Exercise goal: Would you restate the data exactly as given?

Extracted data entries:
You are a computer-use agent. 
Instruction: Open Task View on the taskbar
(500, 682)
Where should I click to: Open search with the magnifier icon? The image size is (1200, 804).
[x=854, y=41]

Answer box:
You are a computer-use agent. 
Instruction: Open Task View on the taskbar
(500, 682)
Where should I click to: Open search with the magnifier icon? The image size is (1200, 804).
[x=854, y=41]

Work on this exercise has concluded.